Japan’s Nikkei Breaks 35,000 for First Time Since Feb 1990

Yomiuri Shimbun file photo
Tokyo Stock Exchange

TOKYO, Jan 11 (Reuters) – Japan’s Nikkei share average, on Thursday, reached its highest since February 1990, as a weaker yen buoyed exporters and caution over an impending hike by the Bank of Japan continued to fade on the back of weak wage data.

The Nikkei was up 1.94% at 35,110.52 by the mid-day close. The index is on track for a third straight day of gains and closing in on its largest weekly rise since late March 2020.

The broader Topix was up 1.81% at 2488.65.

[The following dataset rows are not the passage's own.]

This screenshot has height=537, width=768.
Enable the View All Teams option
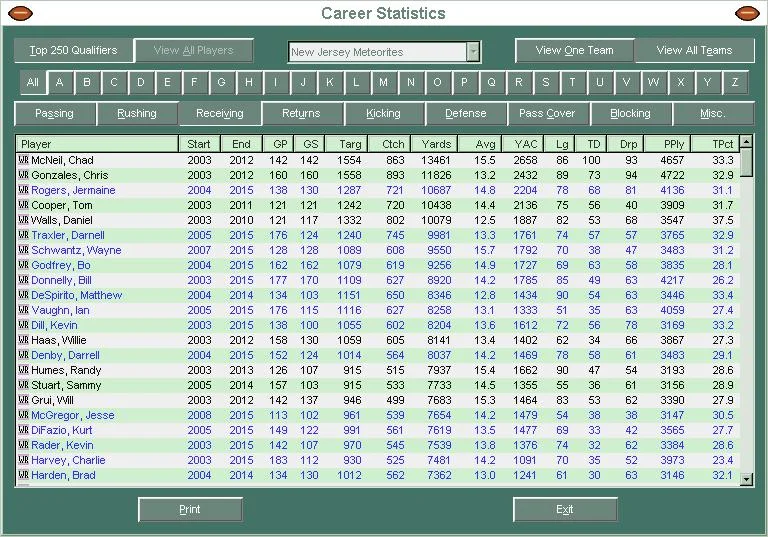(x=694, y=50)

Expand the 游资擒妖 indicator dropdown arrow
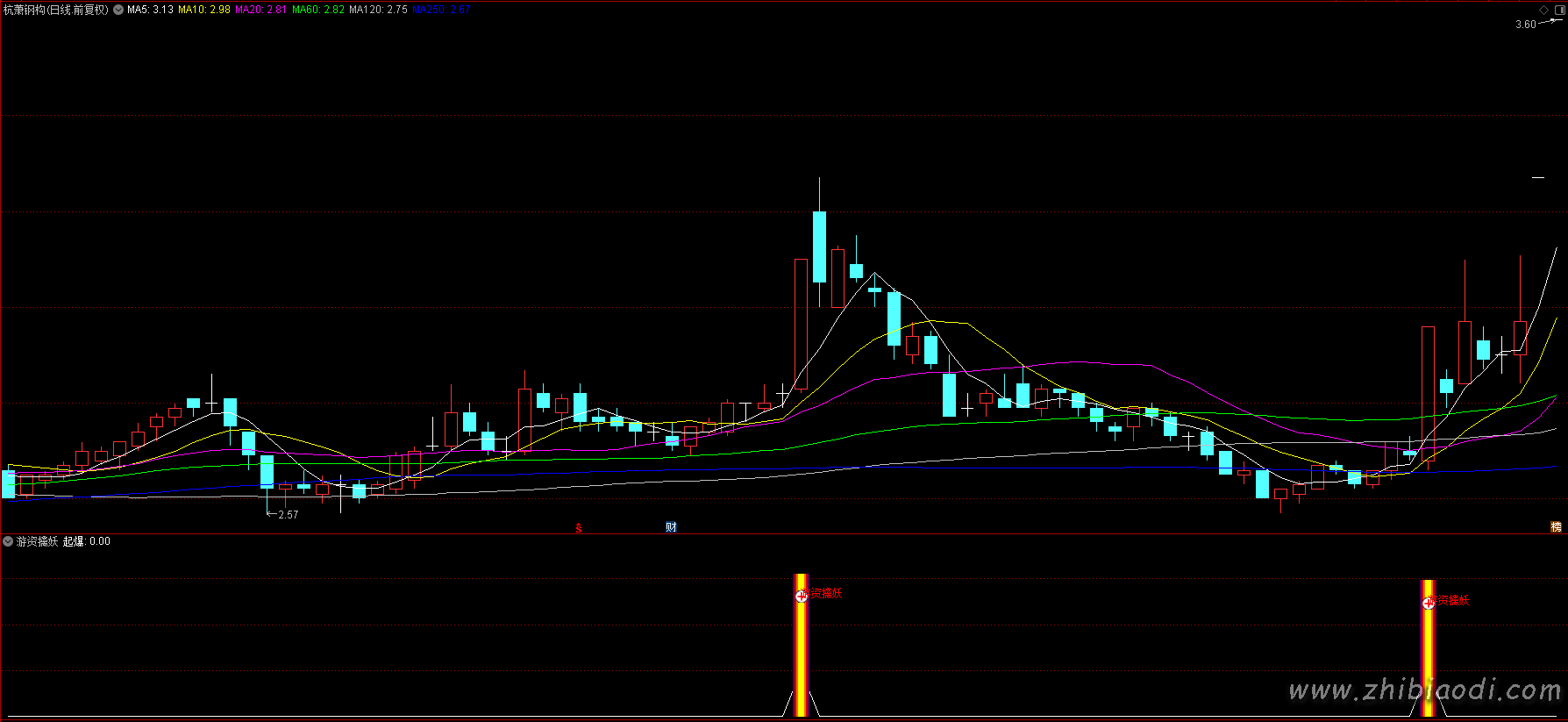click(x=8, y=541)
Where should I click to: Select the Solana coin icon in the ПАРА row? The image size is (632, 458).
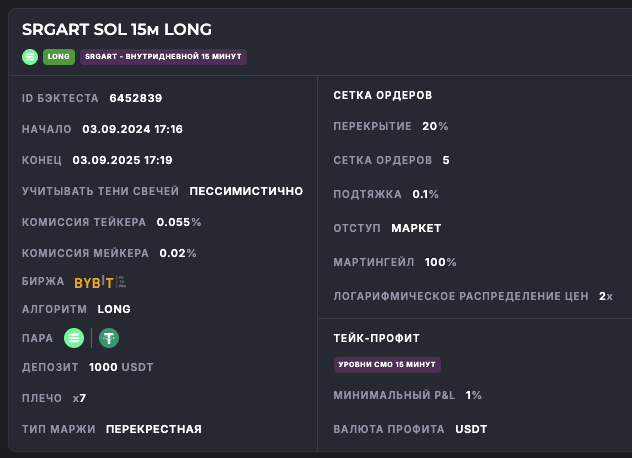75,338
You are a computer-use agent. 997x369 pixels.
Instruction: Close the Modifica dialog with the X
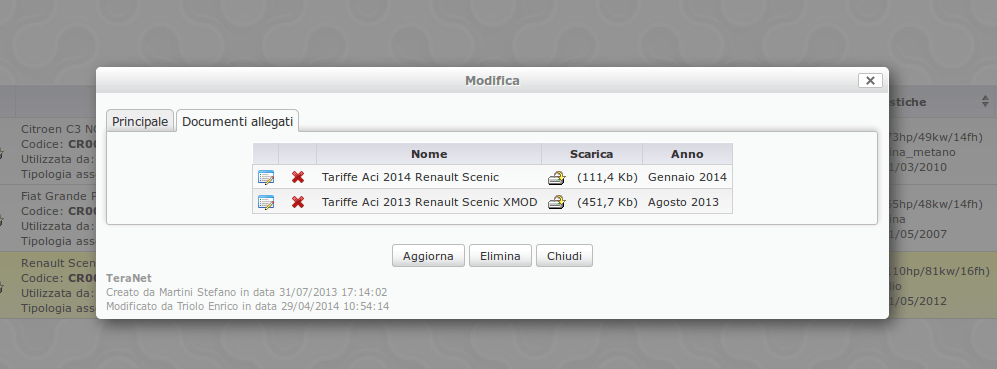870,80
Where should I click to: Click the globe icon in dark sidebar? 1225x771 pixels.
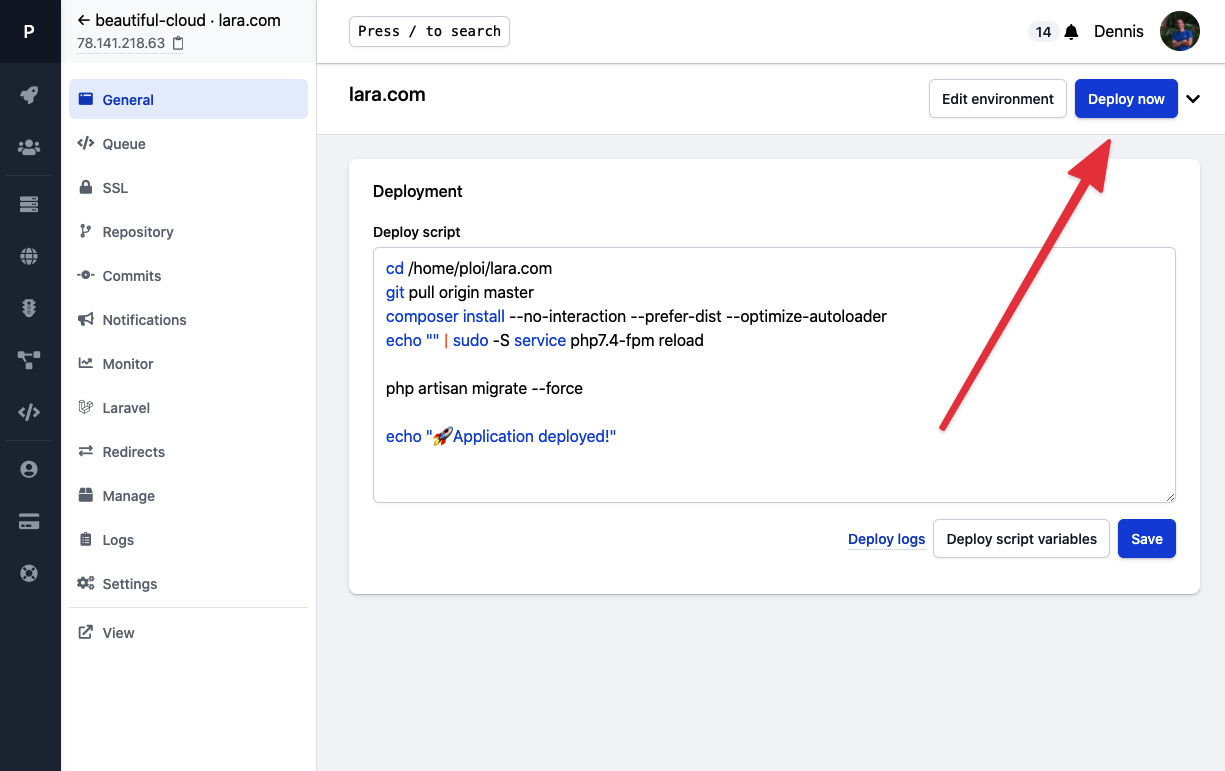(x=29, y=257)
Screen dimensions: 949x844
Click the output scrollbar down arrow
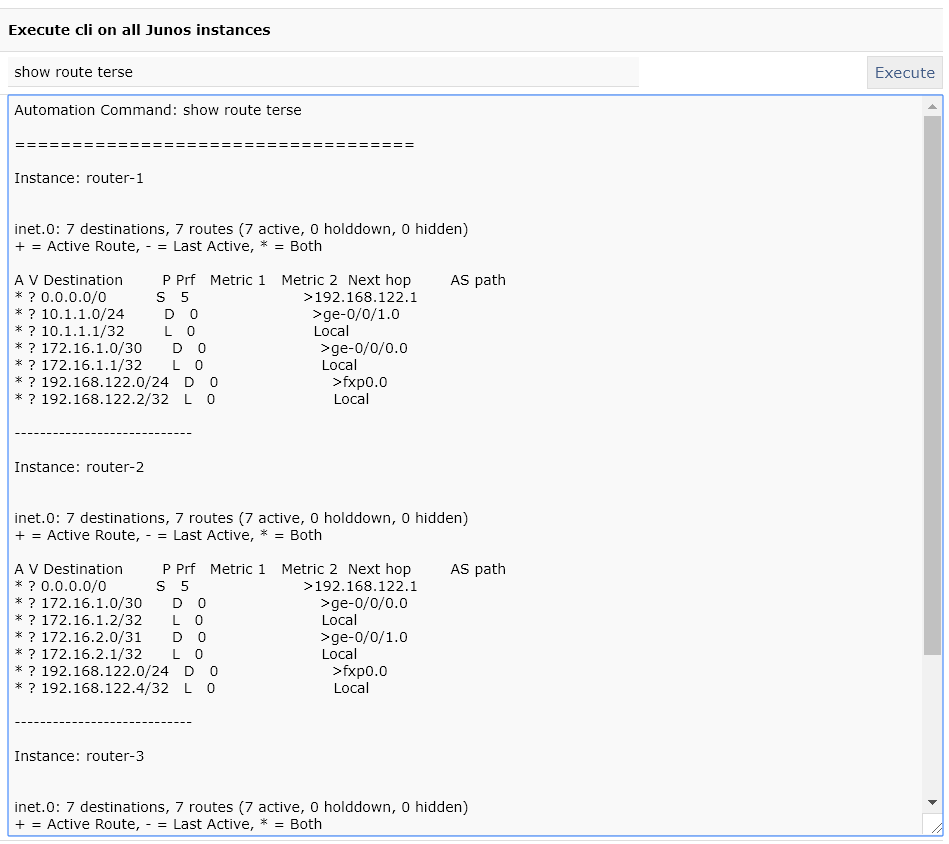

The strong earthquake that hit western Japan last week and weak wage growth data are forcing market participants to “reappraise” when the Bank of Japan (BOJ) will normalize its monetary policy, said Tony Sycamore, a market analyst at IG.

Workers’ real wages shrank for a 20th straight month in November, according to data published on Wednesday, confounding officials’ wishes to see wage gains before tightening policy.

“That (wage data) gave the Nikkei the excuse to pop up there, towards that 35,000 level,” said Sycamore, adding the Nikkei “probably can continue to make good gains while we try and work out when the BOJ can look to take its next step.”

The yen fell 0.9% on the U.S. dollar overnight in the wake of the data and was hovering around 145.56 per dollar in morning trade.

A weaker yen tends to support exporter shares, increasing the value of overseas profits in yen terms when firms repatriate them to Japan.

Japanese stocks also got a boost from a good day on Wall Street as megacaps rallied.

SMC Corp’s 5.07% gain led the top performers, followed by Itochu Corp at 4.83% and Hitachi Ltd at 4.58%.

The biggest losers were Yamato Holdings, down 2.78%, followed by Rakuten Group losing 2.58% and Shiseido down by 1.31%.

There were 202 advancers on the Nikkei index against 23 decliners.